Dr. Cheryl Davenport Dozier
DEI Expert | Leadership Consultant
Bio
Dr. Cheryl Davenport Dozier’s higher education experience spans more than 30 years as a professor and administrator. Dr. Dozier is a Professor of Social Work at Georgia State University, Andrew Young School of Policy Studies. She is President Emerita of Savannah State University (SSU) where she served from 2011-2019 as the 13th and first permanent female president. An educational and civic leader for over forty years, Dr. Dozier has been engaged in initiatives as an advocate for educational access, social justice, diversity, and equity and has received numerous awards for her work.
After retiring as President, she returned to her passion for teaching and consulting as CEO of CDD Consultants. She specializes in the areas of leadership, diversity/inclusion, governance/board development, student success, and faculty development. She is an Executive Coach and Mentor to numerous academic professionals.

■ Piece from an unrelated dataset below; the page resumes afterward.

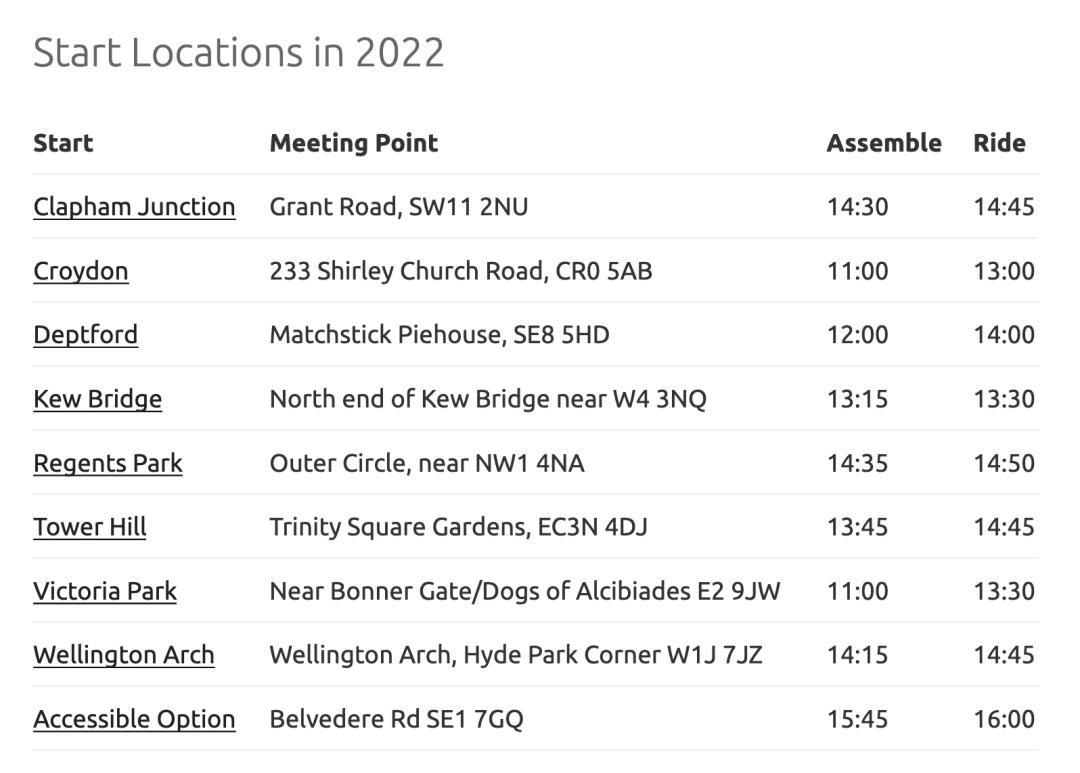
Task: Click the Meeting Point column header
Action: coord(353,143)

Dr. Dozier had a 17-year career at the University of Georgia (UGA) where she served as Associate Provost and Chief Diversity Officer, Assistant Vice President for Academic Affairs and Professor in the School of Social Work. She also served as faculty and Director for the Ghana Interdisciplinary Study Abroad Program and as affiliate faculty in the African Studies Institute and the Institute for African American Studies. She continues to serve as faculty/researcher on the Foot Soldier Project for Civil Rights Studies and Research at UGA.
Dr. Dozier was instrumental in enhancing the university’s global mission, in Ghana, Cameroon, Liberia, Nigeria, Brazil, Cuba, China, and India, and the creation of the Confucius Institute. She has traveled to countries in Africa, Asia, South, and Central America on educational excursions with faculty and students for over twenty years to ten countries.
Dr. Dozier was the Associate Director of Outpatient Addiction Treatment Programs in New York for 12 years working with children of addicted parents, adolescents and adults who were homeless, incarcerated and dual diagnosed. She had a private family practice for several years. She was also a social service worker in a Head Start/Day Care Center.